The researchers said that this has the potential to help cancer researchers study how mutations cause healthy cells to become malignant, developer biologists to explore how cell lineages change with disruptions, and microbiologists to examine the effects of viral infections on both the cells and their host organisms. 

However, while one question asks ‘how to build a virtual cell’, the authors consider the more important one ‘how to trust in their competence’. 

“To this end, a comprehensive and adaptable benchmarking framework will be needed,” said the authors. 

“It [AI virtual cell] must account for dynamic distributions that evolve due to environmental changes, infections, genetic variants, and other such factors causing distribution shifts,” they added. 

Moreover, the authors mentioned another challenge: addressing bias in the data used to train the model and ensuring its diversity. 

“As virtual cell efforts mature, the dialogue between the scientists who develop models, those who generate experimental data, and funding organisations must be further intensified,” said the authors. 

However, they also emphasise the importance of using open data resources and standardised data formats to ensure that the project contributes to the overall benefit of humanity. This would also require a healthy collaboration between investors, bioethics experts, regulators, academia, researchers, and every other stakeholder involved. 

All things considered, all of these ambitions project towards increasing the longevity of life. 

Long Live..Longevity Tech?

“We don’t have an unambiguous metric for progress. If you must pick one, we can make a strong case for life expectancy,” reads a line from the book ‘The Anthology of Balaji’, a collection of statements made by Balaji Srinivasan, an entrepreneur who has built multiple genomics companies. 

Srinivasan opines that if the purpose of technology is to reduce scarcity, then the ultimate purpose of technology is to eliminate mortality, which is the main source of scarcity. 

Several technologists have embraced longevity technology. The recently announced $500 billion Project Stargate aims to eliminate diseases and improve longevity. 

According to Larry Ellison, CTO of Oracle and one of the companies funding the project, the infrastructure to be built aims to enable AI to “create cancer vaccines, personalised medicine, and pandemic prevention.” 

“We will see diseases get cured at an unprecedented rate. We will be amazed at how quickly we’re curing cancer and heart disease…” said Sam Altman, CEO of OpenAI, the company that is at the forefront of The Project Stargate. 

The company also has ambitions to build longevity tech, and Altman ‘personally funded’ $180 million to Retro Biosciences, a longevity science company, in 2023. Recently, Retro Biosciences also announced a $1 billion fundraising round to back clinical trials for three drugs. 
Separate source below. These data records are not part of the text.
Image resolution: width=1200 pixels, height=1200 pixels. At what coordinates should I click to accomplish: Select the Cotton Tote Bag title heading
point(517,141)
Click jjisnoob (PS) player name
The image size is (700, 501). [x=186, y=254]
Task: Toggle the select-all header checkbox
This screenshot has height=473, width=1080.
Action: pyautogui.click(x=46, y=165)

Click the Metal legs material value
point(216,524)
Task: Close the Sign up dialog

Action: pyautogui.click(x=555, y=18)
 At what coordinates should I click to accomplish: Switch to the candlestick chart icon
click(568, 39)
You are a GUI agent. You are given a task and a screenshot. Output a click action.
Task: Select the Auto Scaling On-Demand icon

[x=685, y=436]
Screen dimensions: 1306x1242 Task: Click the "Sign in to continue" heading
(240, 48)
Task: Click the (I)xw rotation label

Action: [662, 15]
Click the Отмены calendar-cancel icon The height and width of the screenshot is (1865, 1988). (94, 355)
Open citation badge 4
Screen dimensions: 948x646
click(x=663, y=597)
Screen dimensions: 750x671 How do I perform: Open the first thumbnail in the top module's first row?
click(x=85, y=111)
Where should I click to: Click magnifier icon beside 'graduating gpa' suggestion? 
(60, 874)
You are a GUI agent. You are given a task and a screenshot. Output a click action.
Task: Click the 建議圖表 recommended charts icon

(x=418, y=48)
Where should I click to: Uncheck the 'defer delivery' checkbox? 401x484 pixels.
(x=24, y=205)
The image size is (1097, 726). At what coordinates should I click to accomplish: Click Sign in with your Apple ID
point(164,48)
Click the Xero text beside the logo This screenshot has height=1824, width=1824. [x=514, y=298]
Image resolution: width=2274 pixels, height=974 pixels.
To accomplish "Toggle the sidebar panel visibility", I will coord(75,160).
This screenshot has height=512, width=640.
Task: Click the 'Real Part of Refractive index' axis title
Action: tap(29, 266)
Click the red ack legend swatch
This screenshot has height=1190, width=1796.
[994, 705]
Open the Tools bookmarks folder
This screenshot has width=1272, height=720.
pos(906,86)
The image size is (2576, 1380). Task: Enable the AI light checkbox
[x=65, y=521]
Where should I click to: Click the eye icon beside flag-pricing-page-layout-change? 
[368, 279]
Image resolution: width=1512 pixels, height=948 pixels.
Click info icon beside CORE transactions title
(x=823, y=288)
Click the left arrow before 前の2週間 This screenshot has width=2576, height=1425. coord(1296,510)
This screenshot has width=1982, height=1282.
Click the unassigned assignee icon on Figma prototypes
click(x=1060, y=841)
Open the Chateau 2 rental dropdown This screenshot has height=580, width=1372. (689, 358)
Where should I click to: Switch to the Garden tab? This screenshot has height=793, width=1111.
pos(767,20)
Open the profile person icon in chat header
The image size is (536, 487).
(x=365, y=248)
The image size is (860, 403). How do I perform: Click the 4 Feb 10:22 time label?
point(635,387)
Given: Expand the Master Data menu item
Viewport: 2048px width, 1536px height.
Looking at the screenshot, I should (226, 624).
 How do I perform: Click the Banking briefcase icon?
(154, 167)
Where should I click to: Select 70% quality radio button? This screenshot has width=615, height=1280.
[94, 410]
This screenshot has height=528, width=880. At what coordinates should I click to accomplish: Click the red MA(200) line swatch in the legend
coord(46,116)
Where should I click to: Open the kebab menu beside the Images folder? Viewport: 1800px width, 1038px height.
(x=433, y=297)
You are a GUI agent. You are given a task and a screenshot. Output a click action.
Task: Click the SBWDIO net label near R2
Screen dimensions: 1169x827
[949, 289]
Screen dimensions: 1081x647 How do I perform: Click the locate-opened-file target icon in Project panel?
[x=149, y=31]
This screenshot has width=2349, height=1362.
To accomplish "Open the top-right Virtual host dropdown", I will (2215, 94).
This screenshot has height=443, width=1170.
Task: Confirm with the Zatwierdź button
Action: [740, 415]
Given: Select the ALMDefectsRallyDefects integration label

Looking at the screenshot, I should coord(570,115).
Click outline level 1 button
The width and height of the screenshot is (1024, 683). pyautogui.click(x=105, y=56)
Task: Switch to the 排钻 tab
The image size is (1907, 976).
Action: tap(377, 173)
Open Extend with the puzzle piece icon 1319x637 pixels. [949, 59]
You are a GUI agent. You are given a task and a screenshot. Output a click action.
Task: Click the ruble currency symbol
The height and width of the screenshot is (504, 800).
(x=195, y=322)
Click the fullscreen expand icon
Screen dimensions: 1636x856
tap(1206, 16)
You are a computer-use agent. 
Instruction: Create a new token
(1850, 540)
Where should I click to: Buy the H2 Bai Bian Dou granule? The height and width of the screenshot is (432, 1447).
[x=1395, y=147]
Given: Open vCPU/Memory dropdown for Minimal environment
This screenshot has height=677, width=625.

Most tech leaders share the same opinion. Dario Amodei, CEO of Anthropic, said, “If you think about what we might expect humans to accomplish in an area like biology in 100 years, I think a doubling of the human lifespan is not at all crazy,” while speaking at the WEF, in Davos. 

That said, we’re undoubtedly far away from realising such ambitions. In an interaction with AIM, Paras Chopra, founder of Turing’s Dream, who is also a gold medal recipient for his bachelor’s in biotechnology, believes that people are blowing up the ambition of immortality. 

“I’m all up for living longer and fitter, but I think we are up against very hard physical and biological limits when we’re talking about living forever,” said Chopra. 

“As technologists, we have a tendency to get super excited and super optimistic about things,” he added.